5. Vodafone paid $10B for a ~55% stake in Hutch in order to enter India. This values Hutch at $20B, it would have been straightforward to value their assets and isolate a figure for the spectrum. In hindsight, they could have entered India for $1.5B like Telenor and Etisalat did.

The CBI chasing down the NDA government is most unfortunate, not because they are doing such a bizarre thing. But because the Indian people are now awake to this sham. The anger will get reflected in unknown ways.

The government of the day being duly elected has every power to reframe and tweak any policies of any previous government.

Please rest assured we will do whatever it takes to spread awareness about the true nature of this monumental scam. Cancellation of all licenses is the only way the country can get justice and recover its lost assets.

Two Updates :

1.  Thanks to for pointing out this error. Mr R.K. Arnold is the Secretary of TRAI and not the Chairman. Mr J.S.Sarma is the Chairman.
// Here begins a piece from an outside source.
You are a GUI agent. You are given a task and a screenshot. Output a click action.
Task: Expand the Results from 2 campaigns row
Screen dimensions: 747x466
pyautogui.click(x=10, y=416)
2. The USA figure of $32 billion was cited by Chairman of VSNL during PAC hearings. I think he combined the numbers from two FCC auctions : Auction 73 and the AWS auction.  Auction 73 raised $19.3 B for the US government (Rs 90,000 Cr), this was won by AT&T  and Verizon. The AWS auction was won by T-Mobile ($4.2 B) and Verizon Wireless ($2.8B) and others – netted $13.2 B (Rs 52,000 Cr) for the US Treasury. It must be kept in mind that the USA is a smaller market than India even though ARPUs are higher due to value adds.

Nevertheless, the point is –  TRAI is misleading the country that it is impossible to reasonably value the spectrum by using a false dichotomy. The TRAI feels (now) that either they  should be able to predict with 100% certainty the precise value or they should be allowed to do nothing.  We are told, they did nothing because “it is impossible to  predict with certainty the precise values of spectrum that would have emerged in an auction”  Obviously such an dichotomy doesnt exist at all, because if it did then there is no need for auctions.  We can just invite TRAI to use its supernatural powers of precise prediction.  The awakened Indian people understand that just because you cant predict with 100% certainty does not mean you cant put a reasonable value on it.

I have never met a person who refused to leave the house because he didnt have an Audi A-8 to go out in.

The media ignores everything and instead of taking TRAI to the cleaners, claims the 2G case is dead.